Louisville, Cincinnati & Lexington Railroad v. Commonwealth

JUDGE PRYOR

delivered the opinion op the court.

The Louisville & Frankfort Railroad Company was incorporated by legislative enactment on the 1st of March, 1847, and required by the provisions of the fifty-seventh section of the act to pay into the state treasury an annual tax of twenty-five cents on each share of fifty dollars of stock owned and held by the stockholders of the company. By an act of the 29th of February, 1848, the charter was so amended'as to fix the rate of tax on each one hundred dollars of its stock as by law “is collectible on each one hundred dollars of taxable property for the public revenue.”

The Frankfort & Lexington Railroad Company was incorporated on the 28th of February, 1848, the state by the terms of the charter reserving the right to demand of the company the same rate of tax on each one hundred dollars of its stock “as is by law collectible for state purposes.” By an act of February 16, 1858, these two companies, in accordance with an agreement previously made, undertook to transact the business of each under one management, with a proviso contained in the agreement “that all the taxes of the capital stock, and all taxes and insurance on property not used in the joint undertaking, should be paid by the company owning the property.” The charters of these two companies were so amended by the act of February 2, 1866, as to authorize them to construct, equip, and operate a branch railroad from any point on the line of their roads above Lagrange to the Ohio River, or to a point at or near the cities of Covington or Newport.

### Entries for pointing to words and elements
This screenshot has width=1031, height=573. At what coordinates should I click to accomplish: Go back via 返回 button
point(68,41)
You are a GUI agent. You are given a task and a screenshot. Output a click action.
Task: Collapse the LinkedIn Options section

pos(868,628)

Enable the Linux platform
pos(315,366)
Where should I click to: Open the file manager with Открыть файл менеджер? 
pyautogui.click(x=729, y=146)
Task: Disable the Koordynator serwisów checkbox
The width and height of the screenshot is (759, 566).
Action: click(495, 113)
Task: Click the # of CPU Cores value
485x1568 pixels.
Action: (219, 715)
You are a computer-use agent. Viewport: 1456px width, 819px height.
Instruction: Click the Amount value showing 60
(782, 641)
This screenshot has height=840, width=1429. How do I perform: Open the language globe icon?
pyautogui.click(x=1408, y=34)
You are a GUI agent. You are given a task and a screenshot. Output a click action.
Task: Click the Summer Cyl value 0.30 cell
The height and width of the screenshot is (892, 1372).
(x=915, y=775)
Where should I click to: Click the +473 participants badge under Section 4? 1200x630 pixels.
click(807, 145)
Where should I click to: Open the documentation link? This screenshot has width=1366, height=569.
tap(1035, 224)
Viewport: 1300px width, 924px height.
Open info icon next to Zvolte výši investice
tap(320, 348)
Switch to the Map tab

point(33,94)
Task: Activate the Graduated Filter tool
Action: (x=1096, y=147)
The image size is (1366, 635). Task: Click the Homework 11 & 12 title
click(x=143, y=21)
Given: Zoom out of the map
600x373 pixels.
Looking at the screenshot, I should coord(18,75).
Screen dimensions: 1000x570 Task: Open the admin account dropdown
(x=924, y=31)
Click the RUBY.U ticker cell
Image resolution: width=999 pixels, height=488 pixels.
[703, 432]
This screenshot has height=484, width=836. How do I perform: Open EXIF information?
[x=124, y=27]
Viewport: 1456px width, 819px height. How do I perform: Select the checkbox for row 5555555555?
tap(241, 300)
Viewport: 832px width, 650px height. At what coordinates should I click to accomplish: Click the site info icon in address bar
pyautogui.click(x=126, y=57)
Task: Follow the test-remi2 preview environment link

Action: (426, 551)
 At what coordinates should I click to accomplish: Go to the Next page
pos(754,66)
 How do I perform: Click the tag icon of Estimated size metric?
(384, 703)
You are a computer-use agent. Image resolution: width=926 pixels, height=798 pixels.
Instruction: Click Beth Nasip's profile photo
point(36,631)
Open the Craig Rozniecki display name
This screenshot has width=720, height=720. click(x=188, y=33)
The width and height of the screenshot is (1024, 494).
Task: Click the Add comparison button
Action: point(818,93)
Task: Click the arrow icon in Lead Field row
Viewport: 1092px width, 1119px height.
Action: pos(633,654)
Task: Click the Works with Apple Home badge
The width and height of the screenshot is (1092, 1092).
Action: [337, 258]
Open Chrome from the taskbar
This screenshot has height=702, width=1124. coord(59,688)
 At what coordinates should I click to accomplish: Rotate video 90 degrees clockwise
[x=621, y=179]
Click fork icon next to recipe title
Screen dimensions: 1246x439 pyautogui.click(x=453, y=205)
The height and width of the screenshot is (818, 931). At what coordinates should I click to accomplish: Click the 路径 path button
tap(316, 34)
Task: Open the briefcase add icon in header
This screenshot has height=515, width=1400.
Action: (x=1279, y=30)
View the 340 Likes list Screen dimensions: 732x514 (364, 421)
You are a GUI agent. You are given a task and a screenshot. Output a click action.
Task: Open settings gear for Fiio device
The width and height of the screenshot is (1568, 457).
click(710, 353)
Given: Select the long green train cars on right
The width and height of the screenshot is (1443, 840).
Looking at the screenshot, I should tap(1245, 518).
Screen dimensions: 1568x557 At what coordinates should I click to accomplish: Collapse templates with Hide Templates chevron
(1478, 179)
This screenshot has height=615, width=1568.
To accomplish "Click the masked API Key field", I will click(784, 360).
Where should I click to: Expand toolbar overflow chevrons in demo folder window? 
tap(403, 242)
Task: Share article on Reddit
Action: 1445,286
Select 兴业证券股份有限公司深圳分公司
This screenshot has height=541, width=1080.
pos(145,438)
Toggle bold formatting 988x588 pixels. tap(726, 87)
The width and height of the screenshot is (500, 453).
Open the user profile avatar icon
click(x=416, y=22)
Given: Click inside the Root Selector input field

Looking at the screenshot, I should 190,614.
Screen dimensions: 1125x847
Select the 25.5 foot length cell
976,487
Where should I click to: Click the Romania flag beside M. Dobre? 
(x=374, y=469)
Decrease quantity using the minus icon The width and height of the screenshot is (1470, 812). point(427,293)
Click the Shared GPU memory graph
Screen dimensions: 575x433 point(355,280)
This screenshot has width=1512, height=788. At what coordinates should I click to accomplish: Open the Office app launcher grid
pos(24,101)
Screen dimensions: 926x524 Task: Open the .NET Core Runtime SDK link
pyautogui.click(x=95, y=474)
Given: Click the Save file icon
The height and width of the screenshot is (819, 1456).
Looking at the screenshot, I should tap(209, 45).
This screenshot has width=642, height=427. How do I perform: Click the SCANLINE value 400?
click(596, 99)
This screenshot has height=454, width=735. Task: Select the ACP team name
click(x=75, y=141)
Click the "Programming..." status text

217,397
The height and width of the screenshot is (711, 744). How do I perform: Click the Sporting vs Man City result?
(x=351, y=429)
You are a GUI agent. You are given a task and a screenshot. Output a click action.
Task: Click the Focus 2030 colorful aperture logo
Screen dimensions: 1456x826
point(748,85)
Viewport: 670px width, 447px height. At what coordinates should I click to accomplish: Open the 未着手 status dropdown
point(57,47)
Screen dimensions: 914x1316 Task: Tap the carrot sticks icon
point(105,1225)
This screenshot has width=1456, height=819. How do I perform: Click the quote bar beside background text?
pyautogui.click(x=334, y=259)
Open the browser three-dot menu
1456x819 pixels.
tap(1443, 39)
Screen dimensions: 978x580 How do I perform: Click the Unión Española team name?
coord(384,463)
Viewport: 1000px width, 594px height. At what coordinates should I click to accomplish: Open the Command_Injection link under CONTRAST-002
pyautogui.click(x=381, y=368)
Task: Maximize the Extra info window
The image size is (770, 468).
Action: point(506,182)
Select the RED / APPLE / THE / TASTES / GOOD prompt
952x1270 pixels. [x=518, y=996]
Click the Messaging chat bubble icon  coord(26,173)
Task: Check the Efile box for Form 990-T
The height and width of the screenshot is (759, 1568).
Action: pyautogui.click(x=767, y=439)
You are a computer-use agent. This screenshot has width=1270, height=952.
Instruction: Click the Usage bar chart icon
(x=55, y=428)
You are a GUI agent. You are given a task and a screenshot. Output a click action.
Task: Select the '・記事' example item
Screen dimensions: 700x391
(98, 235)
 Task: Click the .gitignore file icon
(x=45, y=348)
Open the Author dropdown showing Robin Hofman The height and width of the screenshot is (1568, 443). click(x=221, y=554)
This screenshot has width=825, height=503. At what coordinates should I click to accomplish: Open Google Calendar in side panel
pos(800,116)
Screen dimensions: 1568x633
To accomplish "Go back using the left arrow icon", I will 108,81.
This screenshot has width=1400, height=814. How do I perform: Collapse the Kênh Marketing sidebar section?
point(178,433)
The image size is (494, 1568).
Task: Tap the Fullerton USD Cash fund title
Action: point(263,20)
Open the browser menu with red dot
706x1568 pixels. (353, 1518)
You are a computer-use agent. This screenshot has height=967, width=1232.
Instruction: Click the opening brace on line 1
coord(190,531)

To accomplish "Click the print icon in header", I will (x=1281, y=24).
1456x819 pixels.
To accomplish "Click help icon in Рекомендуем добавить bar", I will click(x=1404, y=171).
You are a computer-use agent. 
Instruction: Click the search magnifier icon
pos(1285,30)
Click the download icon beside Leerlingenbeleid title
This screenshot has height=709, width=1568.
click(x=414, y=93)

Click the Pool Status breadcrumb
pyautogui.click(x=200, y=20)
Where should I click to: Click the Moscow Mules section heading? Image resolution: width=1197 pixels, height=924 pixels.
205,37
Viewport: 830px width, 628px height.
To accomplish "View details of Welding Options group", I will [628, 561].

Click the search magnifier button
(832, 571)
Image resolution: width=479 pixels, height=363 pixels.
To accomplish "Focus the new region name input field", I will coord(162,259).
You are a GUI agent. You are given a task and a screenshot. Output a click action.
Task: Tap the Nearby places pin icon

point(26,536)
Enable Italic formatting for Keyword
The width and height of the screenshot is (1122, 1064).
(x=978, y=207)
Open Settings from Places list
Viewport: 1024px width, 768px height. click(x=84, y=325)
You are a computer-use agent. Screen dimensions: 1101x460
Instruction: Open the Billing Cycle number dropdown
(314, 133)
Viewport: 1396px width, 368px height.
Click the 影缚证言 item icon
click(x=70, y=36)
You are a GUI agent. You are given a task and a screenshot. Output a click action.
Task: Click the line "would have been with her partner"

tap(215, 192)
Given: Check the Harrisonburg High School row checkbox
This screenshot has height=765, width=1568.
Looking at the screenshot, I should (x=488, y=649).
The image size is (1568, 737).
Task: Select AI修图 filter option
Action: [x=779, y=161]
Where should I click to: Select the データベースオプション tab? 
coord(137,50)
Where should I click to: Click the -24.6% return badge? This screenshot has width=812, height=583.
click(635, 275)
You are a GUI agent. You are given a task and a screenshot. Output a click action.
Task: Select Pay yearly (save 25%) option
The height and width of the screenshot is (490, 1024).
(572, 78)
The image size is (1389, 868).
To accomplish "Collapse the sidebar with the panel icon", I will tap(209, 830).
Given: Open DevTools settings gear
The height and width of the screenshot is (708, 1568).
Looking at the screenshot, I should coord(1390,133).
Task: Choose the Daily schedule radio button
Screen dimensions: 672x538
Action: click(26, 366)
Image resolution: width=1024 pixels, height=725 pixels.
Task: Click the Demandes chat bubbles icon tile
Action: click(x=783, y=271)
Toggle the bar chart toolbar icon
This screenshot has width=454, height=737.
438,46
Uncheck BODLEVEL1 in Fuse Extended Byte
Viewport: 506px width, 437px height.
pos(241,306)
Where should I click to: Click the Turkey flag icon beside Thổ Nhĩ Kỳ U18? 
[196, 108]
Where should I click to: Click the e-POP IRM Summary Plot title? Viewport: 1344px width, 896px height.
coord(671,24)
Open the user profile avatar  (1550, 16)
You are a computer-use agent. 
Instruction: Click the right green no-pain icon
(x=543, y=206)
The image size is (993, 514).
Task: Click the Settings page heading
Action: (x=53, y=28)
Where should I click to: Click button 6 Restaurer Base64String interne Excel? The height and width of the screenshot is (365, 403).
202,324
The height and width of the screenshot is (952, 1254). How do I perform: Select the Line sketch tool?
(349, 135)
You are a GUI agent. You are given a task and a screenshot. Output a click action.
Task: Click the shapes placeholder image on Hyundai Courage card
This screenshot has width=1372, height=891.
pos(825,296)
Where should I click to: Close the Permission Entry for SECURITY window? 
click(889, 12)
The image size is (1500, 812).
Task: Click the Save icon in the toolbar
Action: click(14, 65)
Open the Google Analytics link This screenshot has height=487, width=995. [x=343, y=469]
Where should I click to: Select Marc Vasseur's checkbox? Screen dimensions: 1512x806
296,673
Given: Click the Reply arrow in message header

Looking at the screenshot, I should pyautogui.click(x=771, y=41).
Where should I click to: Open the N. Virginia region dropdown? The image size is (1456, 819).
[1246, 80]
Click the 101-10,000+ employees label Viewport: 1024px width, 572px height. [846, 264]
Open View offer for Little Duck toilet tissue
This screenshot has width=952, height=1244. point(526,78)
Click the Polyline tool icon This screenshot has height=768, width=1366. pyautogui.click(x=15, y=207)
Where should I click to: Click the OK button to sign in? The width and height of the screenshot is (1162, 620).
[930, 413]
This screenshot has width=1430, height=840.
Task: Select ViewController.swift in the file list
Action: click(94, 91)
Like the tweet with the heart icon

### The exercise
Resume the court opinion on the railroad companies' stock taxes, picking up after its last sentence.

### Output of the task
*45It is provided in this amended act “ that in the construction and operátion of any road so built said railroads shall have all the rights, powers, and privileges conferred by the charter of the Louisville & Frankfort Railroad Company and the various amendments thereto. It is further provided that the Frankfort & Lexington Railroad Company may increase its capital stock three hundred thousand dollars, and the Frankfort & Louisville Railroad Company seven hundred thousand dollars.”

The branch road, known as the Short-line Road, was constructed by the two companies, and after its completion an act of the legislature was passed on the 8th of February, 1870, consolidating the two companies into a single corporation, called the Louisville, Cincinnati & Lexington Railroad Company. This enactment, with a view doubtless of regulating and determining the rights of the two companies with reference to their interests in the new corporation, fixed the capital stock of the Louisville & Frankfort Railroad Company at twenty-two thousand one hundred and ninety-two shares, of fifty dollars each, and that of the Frankfort & Lexington Railroad Company at five thousand one hundred and forty-seven shares, of one hundred dollars each. The shares of the new company were fixed at fifty dollars, and this latter corporation was invested with and succeeded to “ all the rights, privileges, and powers of the preceding companies out of which it had been created.”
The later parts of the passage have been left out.